Start of Page excerpt
Think of it as a blood vessel in the brain that weakens like an old inner tube, develops a blister and eventually pops, spilling large quantities of blood into the skull. That, in a nutshell, is what doctors call a ruptured cerebral aneurysm. What it feels like is the worst headache of your life. My patients have described it as a “thunderclap” in the head followed by blinding pain, nausea and vomiting. They can’t look at bright lights. Their necks get stiff. Confusion sets in. Half the people who suffer through one don’t live to describe it.
Until quite recently, not much had changed in the treatment of aneurysms, as Ardith Eastlund learned after her twin sister Arlene Erickson died of a ruptured one last fall in Reed City, Mich., at 64. The sisters were identical in so many ways that Eastlund naturally wondered whether she too might be carrying a time bomb in her brain. “I just want to put my mind–and my family–at ease,” she told Dr. B. Gregory Thompson, chief of cerebrovascular surgery at the University of Michigan.
Unfortunately, Thompson couldn’t do that for her. Although Eastlund wasn’t prone to headaches or the other symptoms, tests revealed that she had an aneurysm in her brain, just as her sister had.
Suddenly, Eastlund and her husband Dale faced a terrible choice. They could do nothing and hope that the aneurysm would never start to leak. Or she could get the standard treatment, first performed in 1937, in which a neurosurgeon drills a hole in the skull and puts a clip (usually titanium) around the blister-like pouch. Or she could try something new: a procedure called coiling, approved by the FDA in 1995.
It works like this: a surgeon feeds a catheter from the groin into the affected blood vessel and then seeds the aneurysm with tiny platinum coils that promote clotting (see diagram). This seemed safer to Eastlund and would spare her a major operation. But, she wanted to know, are coils as effective as clips?
A study in the current issue of Neurosurgery helps answer that question. Researchers at the University of Illinois followed 141 aneurysm cases for an average of 16 months. They report that none of the patients suffered any subsequent bleeding, and in 85% of the cases the coils largely or completely filled in and blocked the aneurysm. The scientists did not provide a direct comparison, but Thompson reports that of the more than 500 aneurysms he has clipped, all but four closed up completely.
While he sees the value of coiling for hard-to-reach aneurysms, Thompson, like a lot of neurosurgeons, is still a little skeptical. “Sixteen months isn’t long enough,” he says. “We won’t know for sure how effective the coils are until we follow patients for 10 years or more.” Eastlund, unfortunately, doesn’t have that long. She has to make a decision in the next few weeks.
End of Page excerpt
Start of Given material
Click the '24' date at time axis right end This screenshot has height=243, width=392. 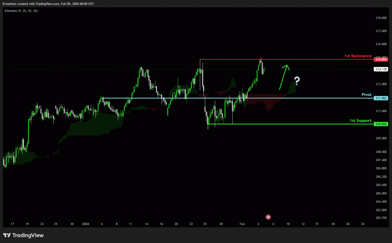tap(362, 223)
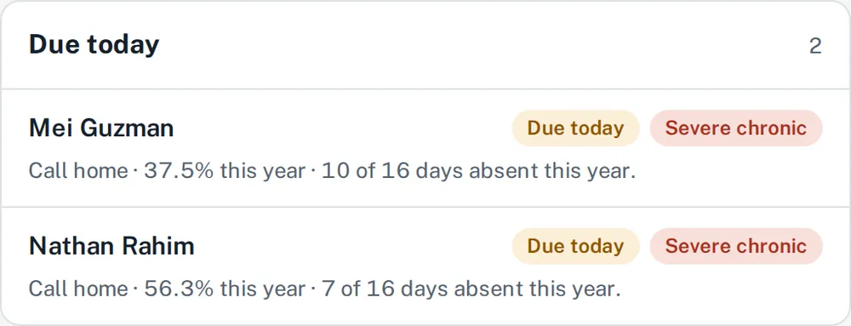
End of Given material
> _Tasks_
1) In the aneurysm article, in what year did the FDA approve coiling?
2) List every option that the aneurysm article says Eastlund and her husband faced after her aneurysm was found.

> _Task-by-task outputs_
1) 1995

2)
- Do nothing and hope the aneurysm never starts to leak
- The standard treatment, in which a neurosurgeon drills a hole in the skull and puts a clip around the pouch
- Coiling, in which a surgeon feeds a catheter from the groin into the blood vessel and seeds the aneurysm with tiny platinum coils that promote clotting